Inside Karnataka’s refugee camps, making of a ‘Hindu rashtra’

The Rashtriya Swayamsevak Sangh (RSS) has found a fertile ground for its 'Hindu rashtra project' in people living in government rehabilitation camps for refugees in Karnataka's Sindhanur village. | Illustration - Eunice Dhivya | All photographs by Prabhu Mallikarjunan

Ambareesh Mallick's eyes are red with rage and pain as he recalls how his parents fled religious persecution in Bangladesh and entered India. Yet today, he wants to inflict the same pain on those he believes don't fit into his dream 'Hindu rashtra (nation)'.
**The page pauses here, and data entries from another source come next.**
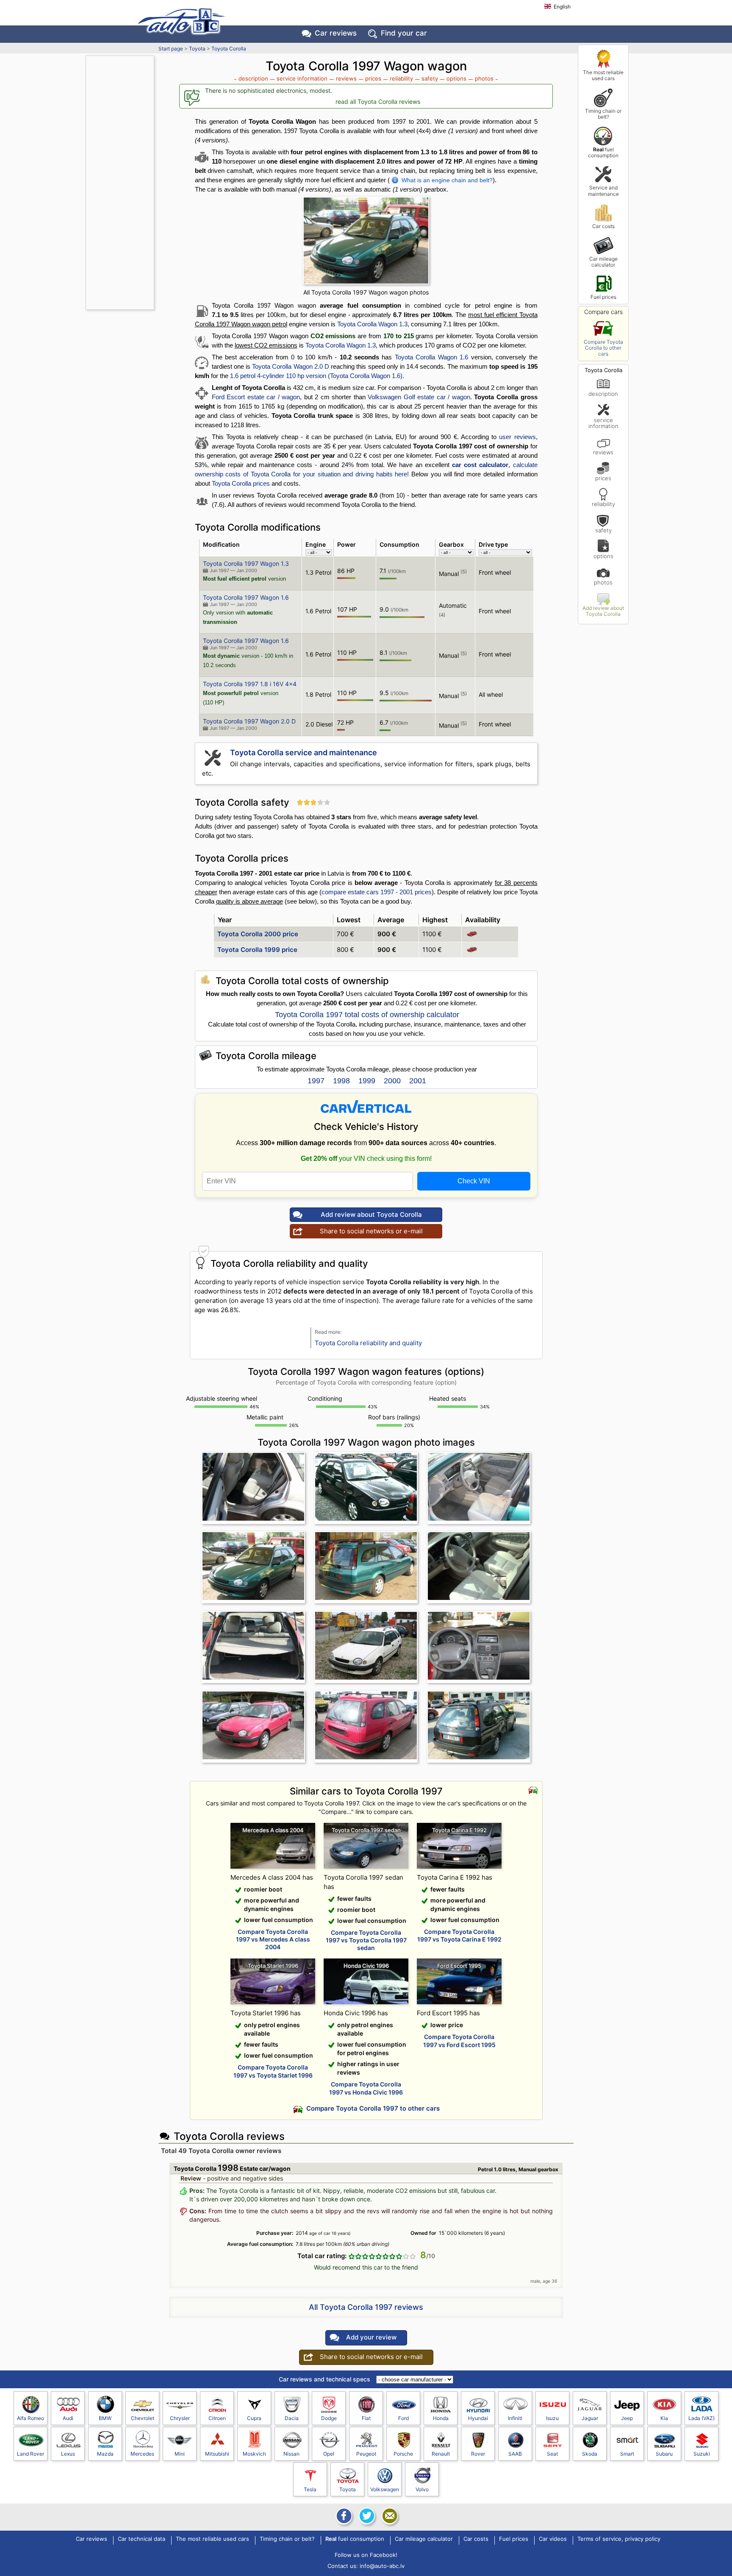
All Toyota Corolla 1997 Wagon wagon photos (366, 292)
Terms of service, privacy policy (618, 2539)
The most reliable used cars (603, 75)
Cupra (254, 2418)
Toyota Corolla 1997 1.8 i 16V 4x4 (250, 683)
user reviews (517, 436)
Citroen (217, 2418)
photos (603, 582)
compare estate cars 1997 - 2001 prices (377, 892)
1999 (366, 1081)
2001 (417, 1081)
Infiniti (515, 2418)
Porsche (403, 2454)
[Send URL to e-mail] (389, 2516)
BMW (105, 2418)
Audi (68, 2418)
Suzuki (701, 2454)
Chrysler (180, 2418)
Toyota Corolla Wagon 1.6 (431, 357)
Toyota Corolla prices (241, 483)
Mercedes (142, 2454)
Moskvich (254, 2454)
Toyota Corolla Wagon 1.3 (372, 324)
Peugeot (366, 2454)
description (603, 393)
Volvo (422, 2489)
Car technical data (141, 2539)
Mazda (105, 2454)
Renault (441, 2454)
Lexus (68, 2454)
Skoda (589, 2454)
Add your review (371, 2337)
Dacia (292, 2418)
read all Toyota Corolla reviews (378, 101)
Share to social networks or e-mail (371, 1231)
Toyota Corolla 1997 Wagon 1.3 (246, 563)
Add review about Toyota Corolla (603, 611)
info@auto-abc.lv (382, 2565)
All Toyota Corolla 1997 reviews (366, 2307)
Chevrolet (142, 2418)
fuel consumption (603, 152)
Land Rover (30, 2454)
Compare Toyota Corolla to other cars (603, 348)
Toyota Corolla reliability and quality (368, 1343)
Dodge (329, 2418)
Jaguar (590, 2418)
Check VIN (474, 1181)
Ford (403, 2418)
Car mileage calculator (603, 262)
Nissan (291, 2454)
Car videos (553, 2539)
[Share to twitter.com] (366, 2516)
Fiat (366, 2418)
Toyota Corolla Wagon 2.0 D (290, 366)
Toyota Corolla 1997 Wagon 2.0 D (249, 721)
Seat (552, 2454)
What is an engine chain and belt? (447, 180)
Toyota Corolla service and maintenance (303, 752)
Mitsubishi (217, 2454)
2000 (392, 1081)
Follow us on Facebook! (366, 2554)
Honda (441, 2418)
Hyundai (478, 2418)
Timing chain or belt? (603, 114)
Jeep (627, 2418)
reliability (603, 504)
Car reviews (336, 33)
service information (603, 423)
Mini (180, 2454)
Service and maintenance (603, 190)
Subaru (664, 2454)
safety (603, 530)
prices (603, 478)
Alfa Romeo (30, 2418)
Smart (627, 2454)
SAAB (515, 2454)
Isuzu (552, 2418)
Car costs (603, 226)
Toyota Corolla (228, 48)
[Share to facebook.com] (343, 2516)
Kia (664, 2418)
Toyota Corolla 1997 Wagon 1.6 (246, 597)
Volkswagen (384, 2489)
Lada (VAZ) (701, 2418)
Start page (170, 48)
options (603, 556)
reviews (603, 452)
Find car (404, 33)
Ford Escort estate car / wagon (256, 397)
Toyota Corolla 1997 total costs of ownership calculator (367, 1014)
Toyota (197, 48)
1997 (316, 1081)
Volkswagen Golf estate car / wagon (419, 397)
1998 (341, 1081)
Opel (328, 2454)
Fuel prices (603, 297)
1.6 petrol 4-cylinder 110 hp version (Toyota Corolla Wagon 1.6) (316, 375)
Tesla (310, 2489)
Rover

Even as protests over the Citizenship Amendment Act rage across India, the Rashtriya Swayamsevak Sangh (RSS) has found a fertile ground for its 'Hindu rashtra project' in people like Mallick and others living in government rehabilitation camps in Karnataka's Sindhanur village.

About 400 km from the state capital Bengaluru, there are five government rehabilitation camps in Sindhanur where Hindus from erstwhile East Pakistan (now Bangladesh) and repatriated communities of Indian origin from Burma (now Myanmar) have been living for more than four decades.

While the repatriated Burmese of Indian origin are settled in one of the camps (RH-1), the Hindus from Bangladesh — who fled religious persecution — live in rehabilitation camps, RH-2, 3, 4 and 5.